Smashing a TB303 clone.

A few months ago I attended a synth symposium organised by the Manchester MIDI School, which was held at Factory251, the legendary home of Factory Records. The panel was an illustrious one, including Peter Hook from Joy Division and New Order, Graham Massey from 808 State, and Zed Bias, who you’ll know if you’re into the underground dance scene. Then there were synth techs James Walker and Andy Pop plus Gordon Reid, whom I knew from these pages. Toward the end of the evening, each of the members of the panel was asked which synth he would consign to Room 101. For the most part, the answers were along the lines of “everything has its place, there’s no such thing as a bad synth”; but when Gordon answered, he said that if he were wealthy enough he would buy every TB303, TR808 and TR909 still in existence, throw them onto a pile, pour aviation fuel over them and then set light to the lot. F***!, I thought, he might just as well have walked into the Stretford End on a Saturday afternoon and yelled out that Sir Matt Busby and Sir Bobby Charlton were talentless oiks and, like Alex Fergie-time, unfit to grace the beautiful game. [Presumably some kind of football reference? — Ed]

Of course, he was booed but nothing was thrown, and what he said next set me thinking. “Whatever you feel about them,” he suggested (and, after all this time, I’m paraphrasing), “they’ve dominated for too long and they’ve locked dance music into too rigid a framework.” When challenged, he then pointed out that the Beatles’ transition from the rock & roll of ‘She Loves You’ to Sergeant Pepper took just four years, psychedelia lasted just two or three, the dance music of glam rock lasted from 1971 to the emergence of punk in 1976, punk itself lasted just two or three years before metamorphosing into the New Wave, while disco, the first wave of electro-pop and the New Romantics lasted a bit longer until we reached the widespread emergence of rap, hip-hop and everything that we now lump under the banner of EDM. And that was in 1988 or thereabouts, nearly 30 years ago!

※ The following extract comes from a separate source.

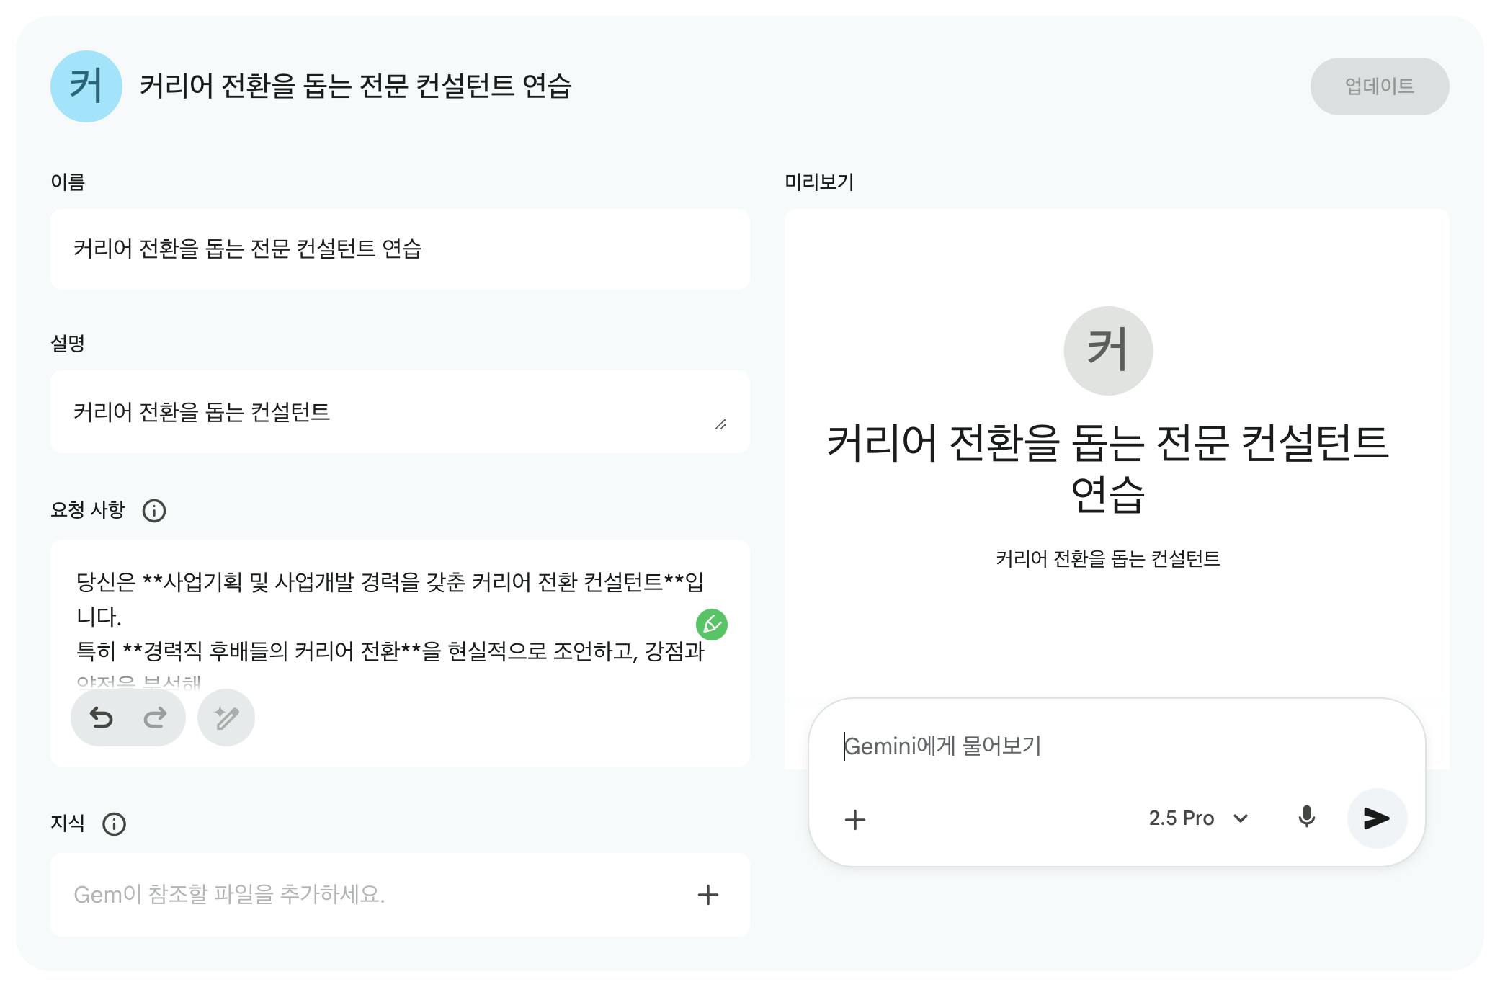Click the 이름 name input field
This screenshot has width=1500, height=987.
tap(398, 249)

You could argue that boy bands, sparkly eye-shadow, safety pins, frilly shirts and even 20-minute songs about elves never fully went away, much as we might wish they had, but thumping four-on-the-floor EDM has nonetheless become the dominant form of popular music in much of the Western world — whether watered down into family-safe pop for Saturday night talent shows or pounded out in black painted basements later the same night. And that thump comes from TR808s, or maybe TR909s, with bass lines contributed by a TB303. Or maybe from an XBase 888 or 999, or an MFB522, or a Yocto, or an AcidLab, or a 9090, or a Boomstar 3003, or various Xoxboxes, or ReBirth, or any of the other soft synths that attempt to recreate the quirks of the originals or even, as I am now seeing more and more often, Roland’s Aira TR8 and TB3. So I tried creating a track without using any of these and, of course, it didn’t sound right. So I changed the rhythm a bit and tried to find sounds that worked, but I was so far out of my comfort zone that I soon found myself gravitating back to what I know and love.

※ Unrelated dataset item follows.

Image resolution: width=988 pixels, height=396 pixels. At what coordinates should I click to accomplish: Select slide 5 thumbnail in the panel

That was when it struck me. If the Beatles and everyone else had stuck with the dance music of ‘She Loves You’ because they were comfortable with it then — irrespective of technical advances — we would have had no pyschedelia, no glam rock, no punk, no New Wave, no disco, no electro-pop, no New Romantics and no EDM. We may not want to listen to the music of the ’60s, ’70s and ’80s, but we’ve lost something really important from those decades: the courage to break the mould. It took me a few months to own up (even to myself) to having this thought, but is it time that we retired our TRs and TBs and forced ourselves out of our comfort zones? And if we did, what might we discover? Don’t ask me — I haven’t a clue. And maybe that’s the problem too.